▶ [Task requirements] The LLM dependency audit article below names the things that most SaaS teams under €25M cannot state in writing. List all of them.

▶ [Text for analysis]
Strategy

LLM dependency audit: a six-line checklist for SaaS ops

After the rate-limit cliff hit a client mid-sprint, we wrote down the six-line audit we now run on every sub-€25M Dutch SaaS LLM dependency chain.

Jacob Molkenboer· Founder · A Brand New Company· 9 Aug 2025· 9 min

Brass six-tab card divider on bone paper blotter, cream index card with green ribbon, small red wax seal at base.

Tuesday, 14:40 Amsterdam time. The customer-success agent stops mid-reply to a paying user. Slack lights up. The Bedrock console shows green, but the model behind the curtain is returning 429s on three of four production routes. The ops lead pings the on-call backend engineer. The backend engineer is in a campervan somewhere north of Bergen, no signal until Friday.

This is the moment a vendor-chain audit pays for itself, or doesn't exist and costs you a day of revenue.

We run a six-line audit on every Dutch SaaS vendor under €25M before we ship an AI feature into their stack. It started as a Miro sticky-note checklist after a rate-limit cliff hit a client mid-sprint last quarter. It has since caught two near-outages, one quietly overpriced primary that no one had revisited in nine months, and one vendor whose "proprietary" model turned out to be a finetune of something we already paid for elsewhere.

Here is what is on the checklist, why each line matters, and the artifact we hand back to the ops lead at the end.

The cliff and why audits became urgent

If you missed it: Amazon's hosted offering of frontier models hit a rate-limit ceiling that a lot of mid-market SaaS apps had built quiet dependencies on. The signs were subtle. P95 latency on /chat routes crept from 1.8s to 4.2s. Structured-output endpoints started returning malformed JSON about 1 in 80 calls. Some teams patched it route by route, often without telling the rest of the company that the primary model had silently rotated to a smaller sibling.

The deeper lesson is not "have a fallback." Most teams have a fallback. The lesson is that most SaaS teams under €25M cannot tell you, in writing, today, which routes call which model, what the response schema looks like on each side, who is allowed to flip the switch, and what the per-route failure budget actually is. The audit closes that gap.

It does not need a model gateway, a vendor, or a procurement cycle. One folder in your repo and one afternoon.

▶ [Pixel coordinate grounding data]
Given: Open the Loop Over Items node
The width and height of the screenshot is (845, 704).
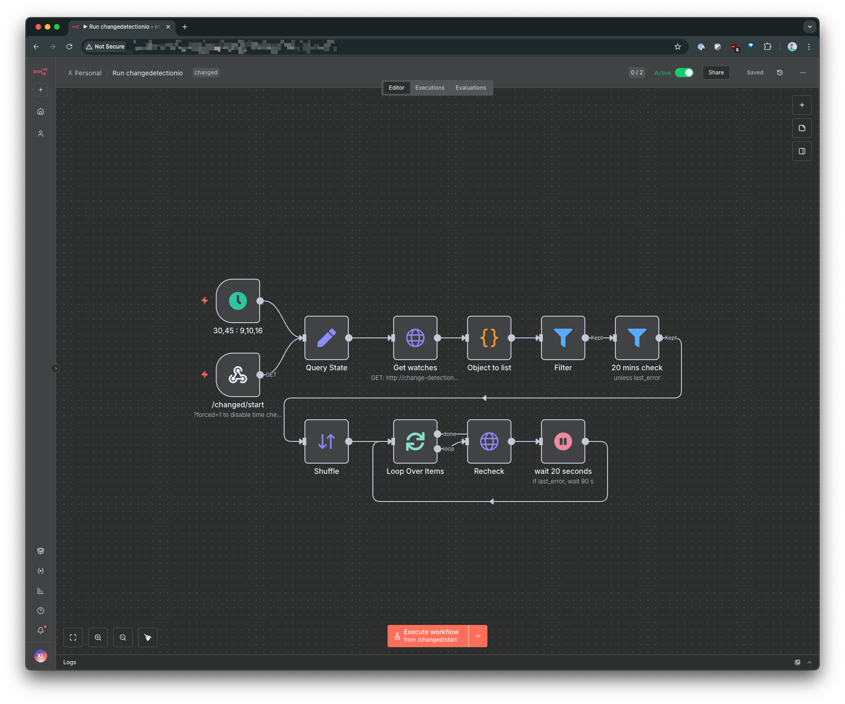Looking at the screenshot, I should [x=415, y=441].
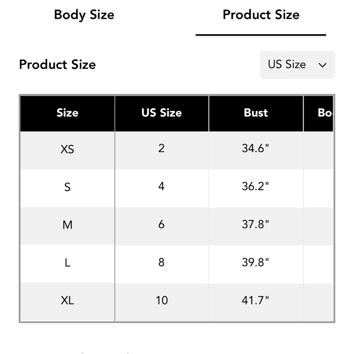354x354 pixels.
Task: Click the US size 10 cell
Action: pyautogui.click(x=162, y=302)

==

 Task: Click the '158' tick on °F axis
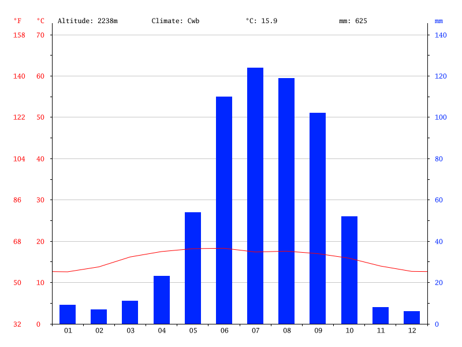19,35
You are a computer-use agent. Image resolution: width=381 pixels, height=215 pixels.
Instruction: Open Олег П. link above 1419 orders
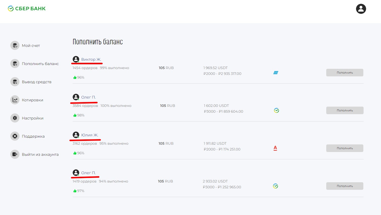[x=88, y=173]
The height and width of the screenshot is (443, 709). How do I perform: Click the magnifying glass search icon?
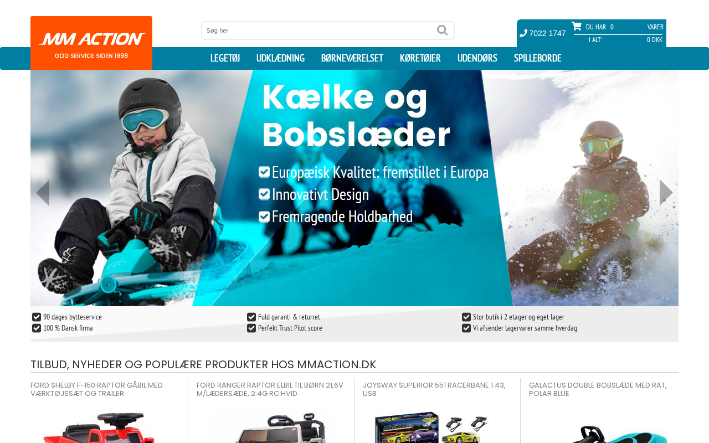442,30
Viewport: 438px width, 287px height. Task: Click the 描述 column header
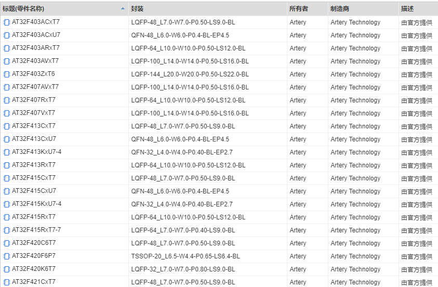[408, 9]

▶ [Task solution]
- Which routes call which model
- What the response schema looks like on each side
- Who is allowed to flip the switch
- What the per-route failure budget actually is